■ TEXT SEGMENT:
____
Decolonising the dance floor
Through this extended social media network, Kim soon found more people like himself; people of Vietnamese ancestry living in the west, making electronic music. Most notably it was the introduction to Nhạc Gãy that set Kim off on a path to exploring these sounds again and becoming a vital part of this community. Besides Nhạc Gãy regular Dustin Ngo contributing to Kim’s Urchin remixes, there is also Kim’s contribution to the first Nhạc Gãy compilation.
“Nước Mắm Is My Holy Water” is raucous ensemble of drum machines and a folksy Vietnamese samples. It’s the first time you hear these two aspects of Kim’s youthful explorations combined, and the results are as intriguing as they are surprising. “It’s electronic music with vocals,”explains Kim of what constituted those early Vietnamese influences. “That’s why it fits so well in my jungle track for the Nhạc Gãy compilation.”
It all enriches that “collage of genres” that Kim likes to tap into when he makes music. More than that, it sympathised with Nhạc Gãy’s objective to decolonise the dance floor, as a strictly Vietnamese electronic music. It allows “access to the locals without going through the west,” according to Kim, but at the same time it’s not something that panders to exotic tropes like a library record or tourist CD. These are Vietnamese voices making electronic music in a broad sense, covering “electronic music in all genres.”
From the Jungle-infused Acid of Kim Dürbeck to the blistering Techno of Attiss Ngo on the compilation, there isn’t anything like a specific style of music that identifies these artists and their music or their nationality. It spreads as far in electronic musical styles and genrs as the Vietnamese diaspora they count amongst their ranks.
Looking towards the horizon
Kim “was supposed to go there and play” with the “Nhạc Gãy people” and initially the Oslo world line-up was also to include them “but because of covid” that never transpired. “So we had to book people from Europe.” Levi Oi and Mobilegirl certainly represented the larger community in full force. It looks like any future plans will have to be put on hold again as we face another season of covid restrictions and measures, but Kim is hopeful to get out there soon.
____
■ SUPPLIED DATA:
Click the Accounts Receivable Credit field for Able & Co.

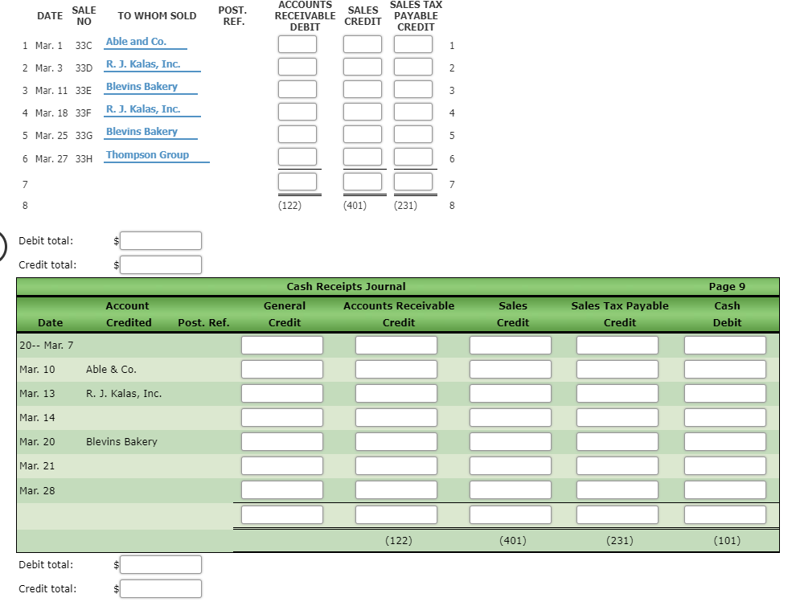click(396, 368)
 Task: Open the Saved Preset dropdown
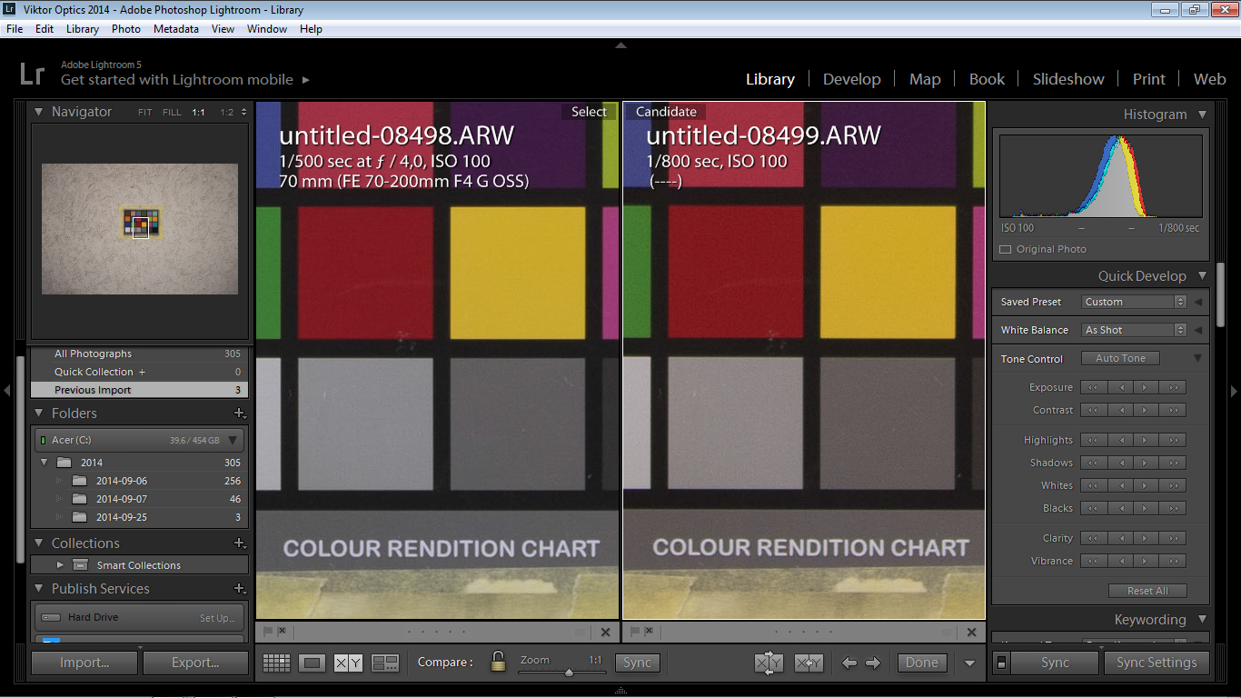(1134, 302)
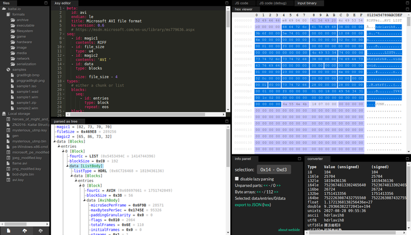This screenshot has height=235, width=411.
Task: Jump to next unparsed part arrow
Action: pos(278,186)
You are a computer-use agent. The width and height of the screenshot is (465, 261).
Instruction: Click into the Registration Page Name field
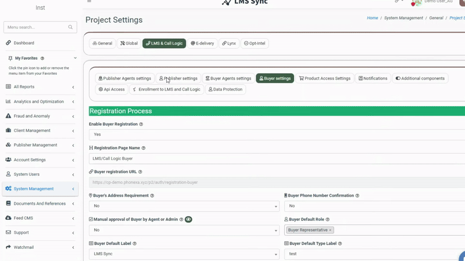pos(277,158)
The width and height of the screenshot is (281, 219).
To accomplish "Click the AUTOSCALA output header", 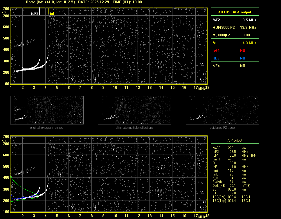I will tap(235, 12).

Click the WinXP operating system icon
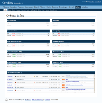(35, 77)
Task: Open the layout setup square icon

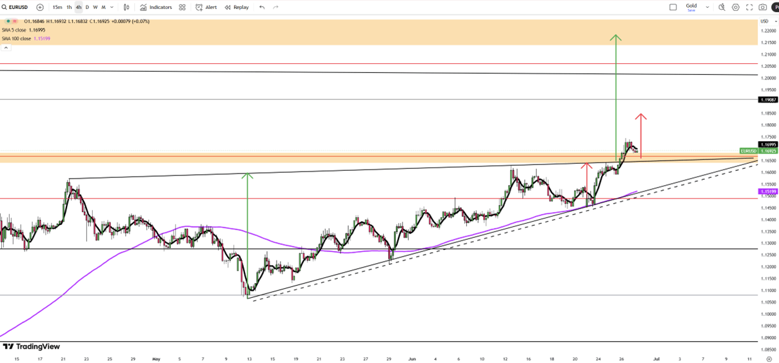Action: [673, 7]
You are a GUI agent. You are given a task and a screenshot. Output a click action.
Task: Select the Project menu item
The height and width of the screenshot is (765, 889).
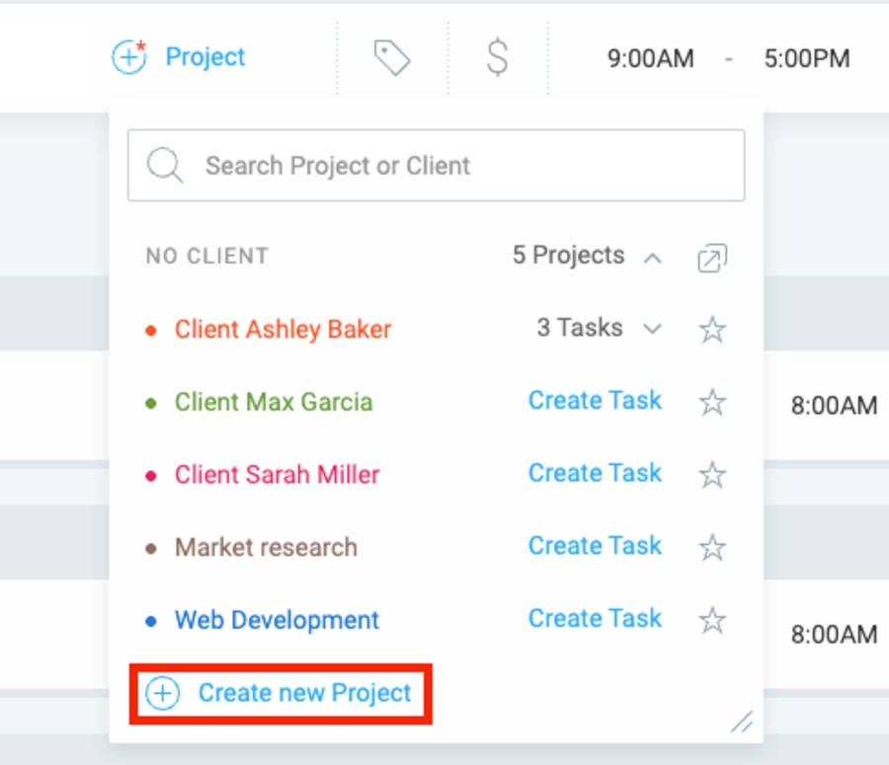(204, 57)
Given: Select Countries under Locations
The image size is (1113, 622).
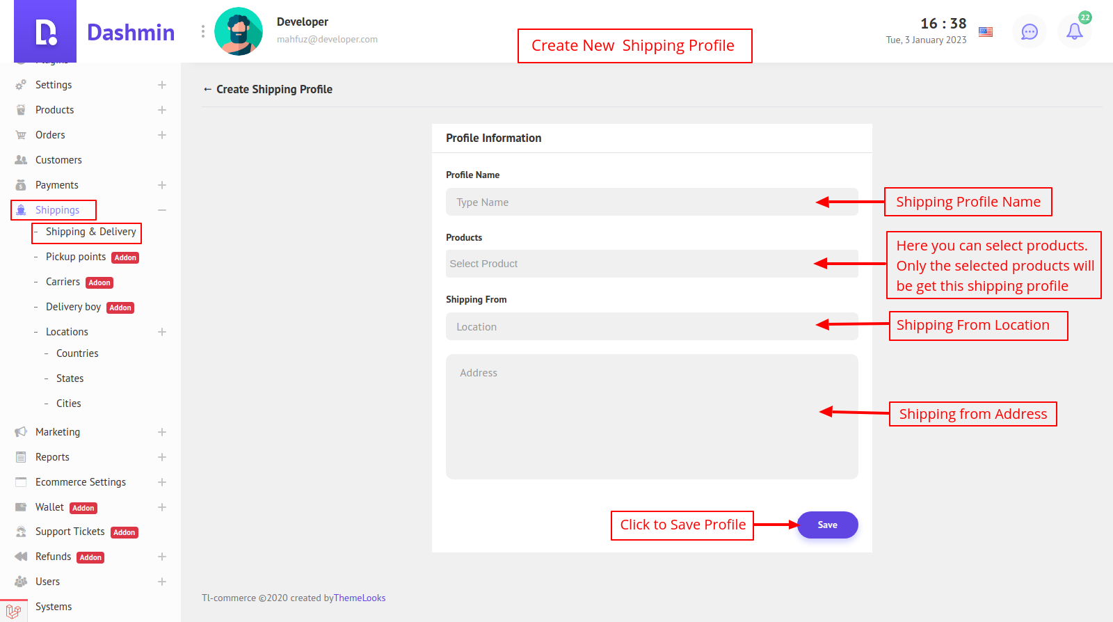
____
■ EXERCISE REQUIREMENTS:
1 – Answer these questions using the article on the Nhạc Gãy community:
(a) Which Nhạc Gãy regular contributed to Kim's Urchin remixes?
(b) What kind of music does Attiss Ngo bring to the compilation?
(c) Who represented the larger community after the Oslo World line-up had to be booked from Europe?
2 – Continue the article on the Nhạc Gãy community from the point where it stops.

■ EXPECTED RESULTS:
1 –
(a) Dustin Ngo
(b) Blistering Techno
(c) Levi Oi and Mobilegirl

2 –
He continues to expand that network of friends he’s making across the world, when he’s not at home making music and he seems to be always busy on that front, as this premiere can attest. Besides producing, he’s also performing live as part of an ambient/techno trio in Sandefjord, “keeping the community alive” in the small town. He is also about to launch a new label with Larus Siguvrin, and Patås called Lek Rec, which will see the first releases come to the fore next year. At the same time he is currently working on the second remix package for Urchin while a hard-drive somewhere is bulging under the weight of music he’s created over the past two years.
As our conversation draws to a close, he excitedly tells me he’s “found a movie about Vietnamese Moroccan diaspora, and they have a very cool way of talking, mixing Arabic and Vietnamese.” …. “And just the thought of this is inspiring when it comes to music.” It will be curious to hear how this might develop and only time will tell.
There’s still clearly a lot more on the horizon for Kim Dürbeck; too much mention in a paragraph really, and it seems the pandemic has seen the artist hit a new stride, especially in music. He’s not only found a new perspective going back to the sounds of Jungle, but also a way to honour the sounds of his Vietnamese roots. From his tapes to those urban UK sounds, Kim Dürbeck is a melting pot of ideas at the moment and it seems to have no end.